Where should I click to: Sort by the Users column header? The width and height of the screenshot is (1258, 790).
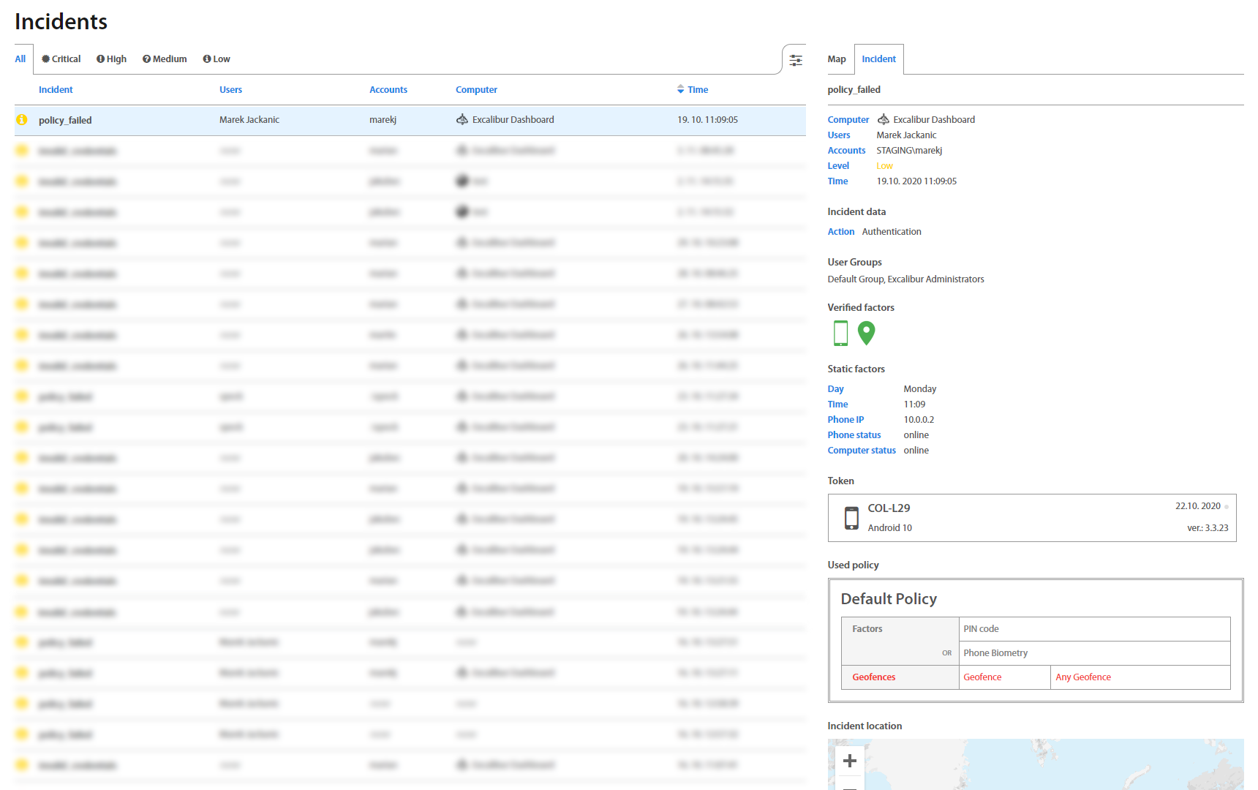point(230,90)
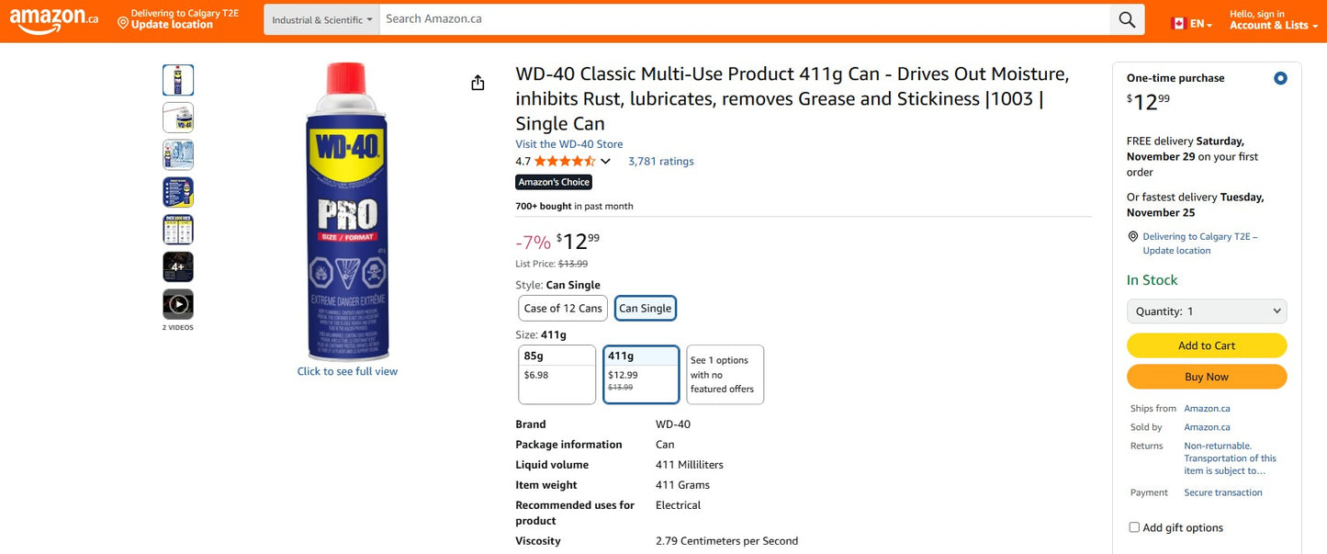Play the product videos from the 2 VIDEOS thumbnail
The height and width of the screenshot is (554, 1327).
(x=177, y=302)
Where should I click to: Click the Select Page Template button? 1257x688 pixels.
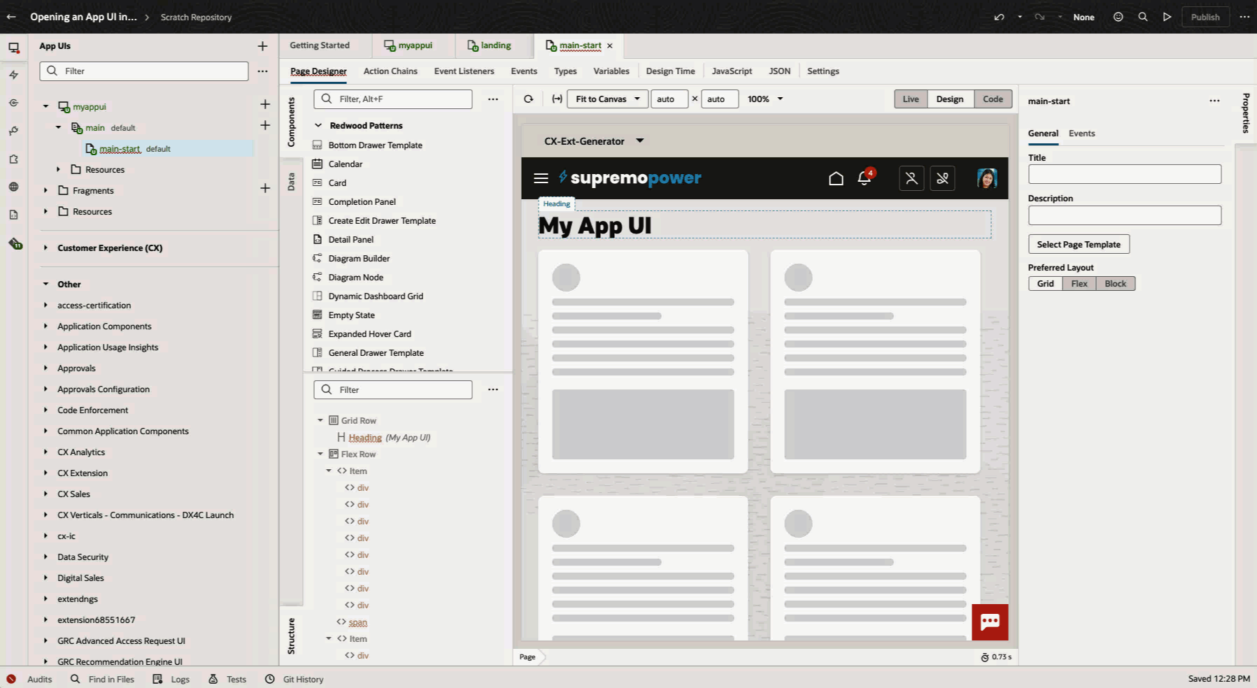(x=1079, y=244)
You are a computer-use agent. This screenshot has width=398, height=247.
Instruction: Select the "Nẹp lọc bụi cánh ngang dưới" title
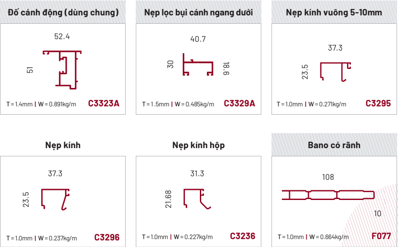click(199, 12)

------------------------------------------------

Go through all the records above, swap every "Where should I click to" for "Where do I click to", and change nothing else. Leave the pictures out of your answer.

Where do I click to: Sort by the Users column header? The width and height of the screenshot is (1258, 790).
point(230,90)
Play the product videos from the 2 VIDEOS thumbnail
The height and width of the screenshot is (554, 1327).
(x=177, y=302)
Where do I click to: Click the Select Page Template button? 1257x688 pixels.
(x=1079, y=244)
You are a computer-use agent. This screenshot has width=398, height=247.
Instruction: Select the "Nẹp lọc bụi cánh ngang dưới" title
click(199, 12)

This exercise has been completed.